Top of DATA
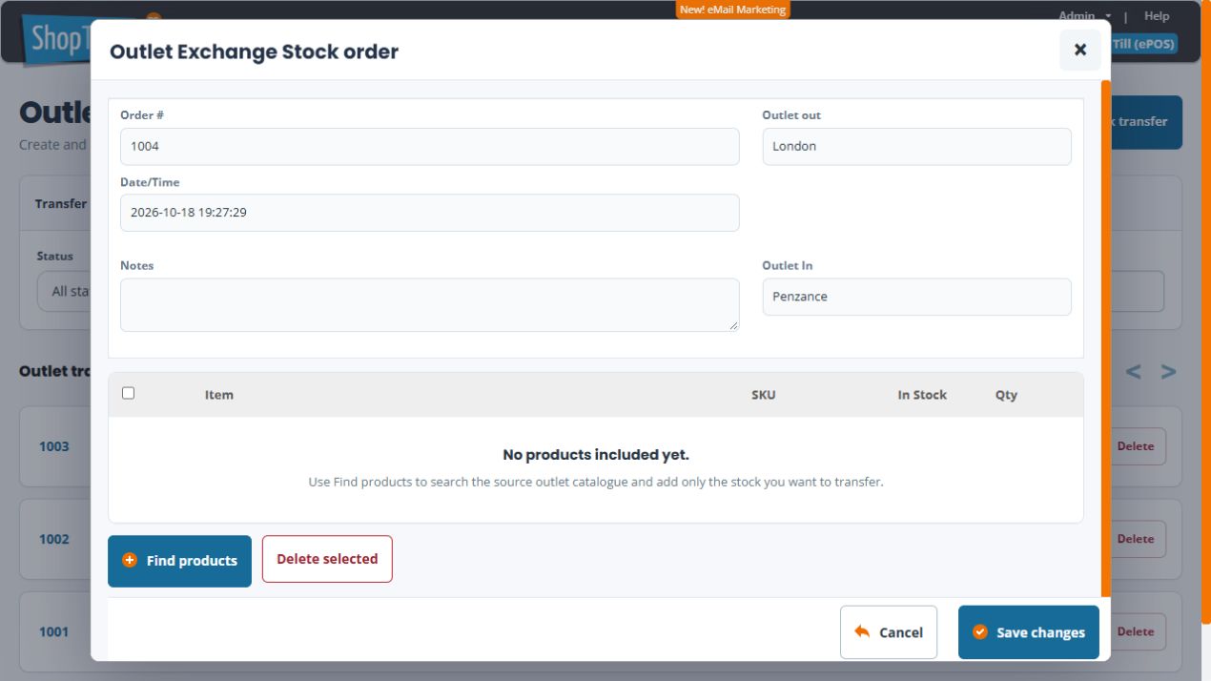The image size is (1211, 681).
Task: Go to next page with right chevron
Action: tap(1168, 372)
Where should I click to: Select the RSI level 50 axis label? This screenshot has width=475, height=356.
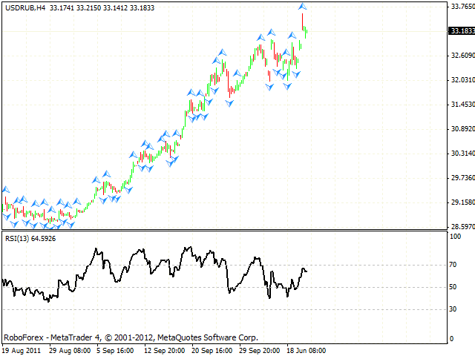click(454, 287)

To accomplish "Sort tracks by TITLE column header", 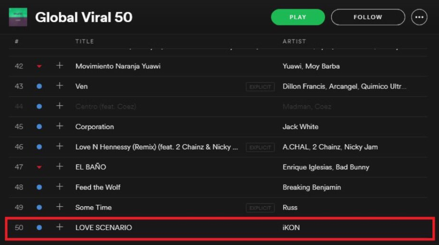I will click(84, 41).
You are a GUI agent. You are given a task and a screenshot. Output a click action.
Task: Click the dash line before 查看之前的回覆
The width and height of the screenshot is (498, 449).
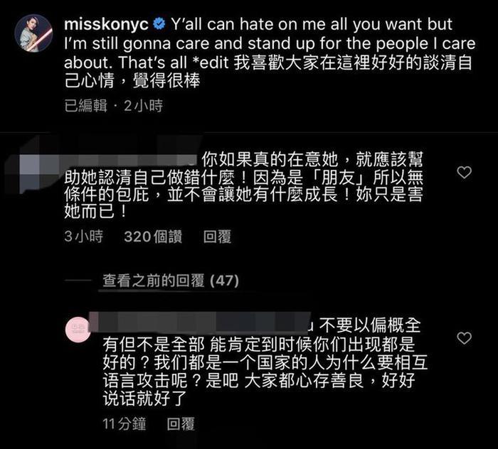(x=78, y=281)
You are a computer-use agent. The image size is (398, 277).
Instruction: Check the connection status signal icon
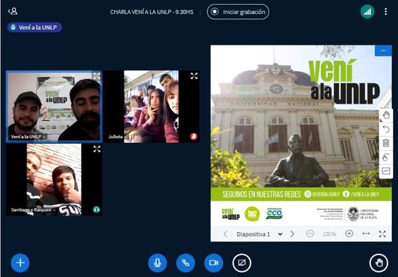click(368, 12)
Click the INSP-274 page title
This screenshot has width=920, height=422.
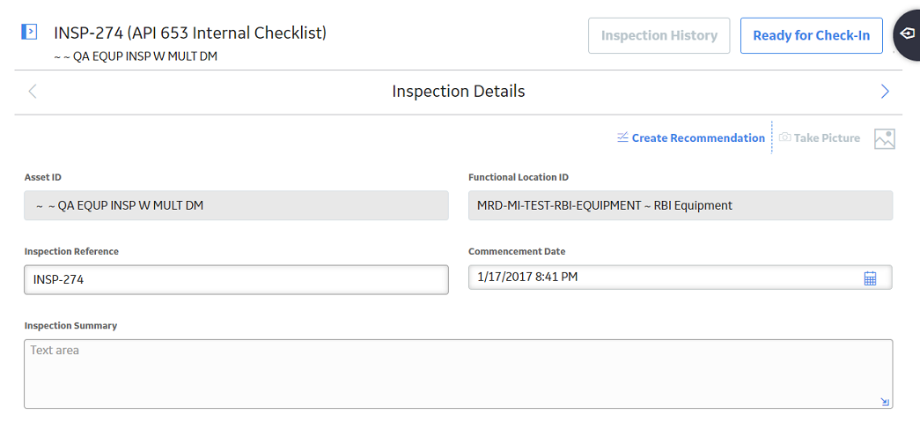(190, 33)
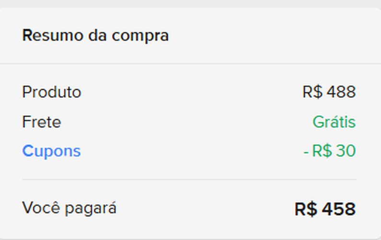Click blank space between Cupons and discount
The image size is (381, 240).
pyautogui.click(x=192, y=151)
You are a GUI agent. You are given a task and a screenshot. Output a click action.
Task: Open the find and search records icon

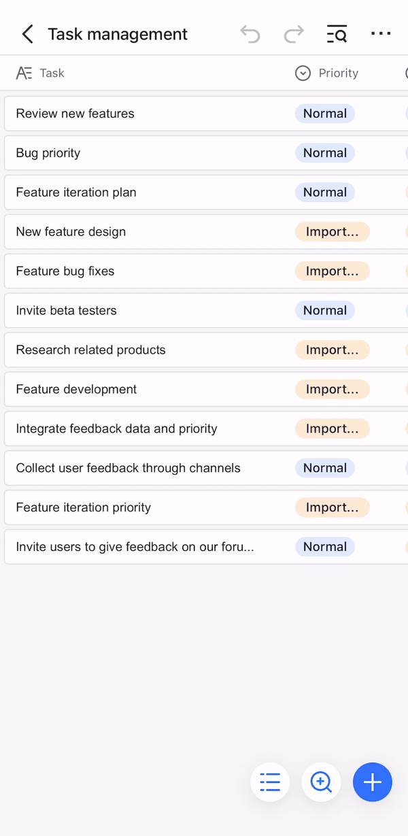337,34
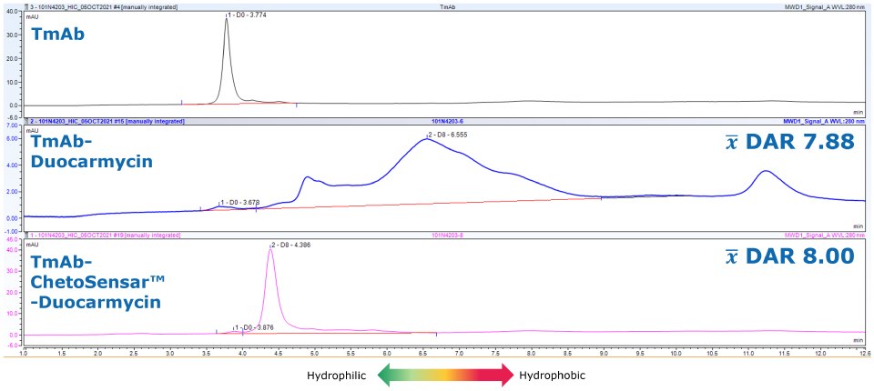This screenshot has width=874, height=391.
Task: Select the middle chromatogram header ending in #15
Action: [105, 120]
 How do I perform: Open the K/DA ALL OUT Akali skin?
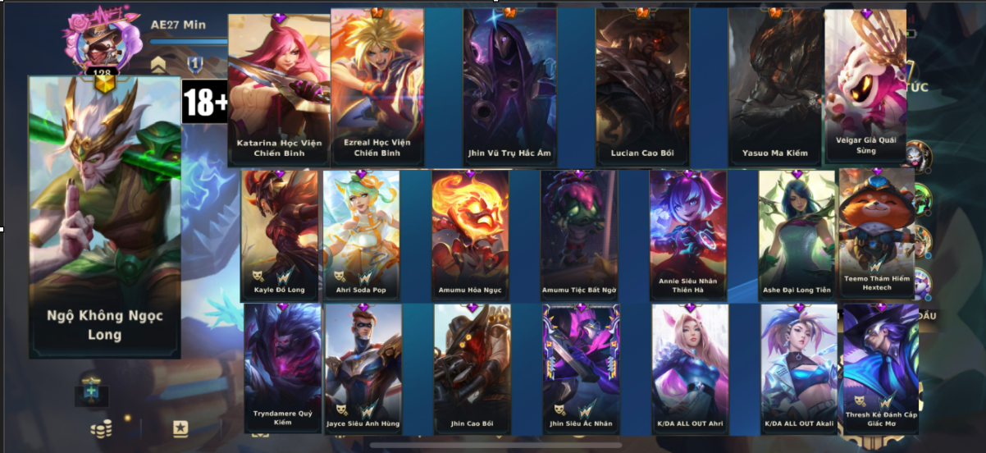click(x=798, y=368)
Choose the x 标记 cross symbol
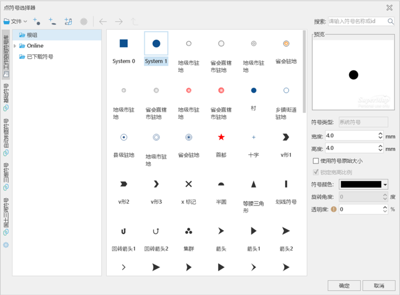This screenshot has height=295, width=400. tap(189, 184)
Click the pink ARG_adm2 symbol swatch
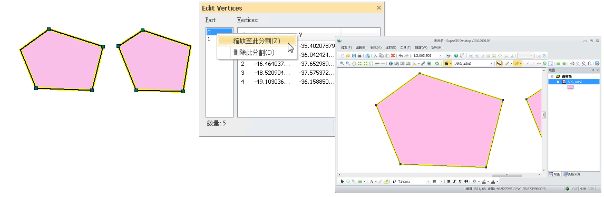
Bottom of DATA
§ **WHAT IS BEING ASKED**:
The lines from the one holding "How do I perform: Open" through the end of the entries are to be transcribed exactly, both ends included, with the pictures left out.

§ **RESULT OF THIS EXERCISE**:
 How do I perform: Open the K/DA ALL OUT Akali skin?
click(x=798, y=368)
Choose the x 标记 cross symbol
This screenshot has height=295, width=400. tap(189, 184)
Click the pink ARG_adm2 symbol swatch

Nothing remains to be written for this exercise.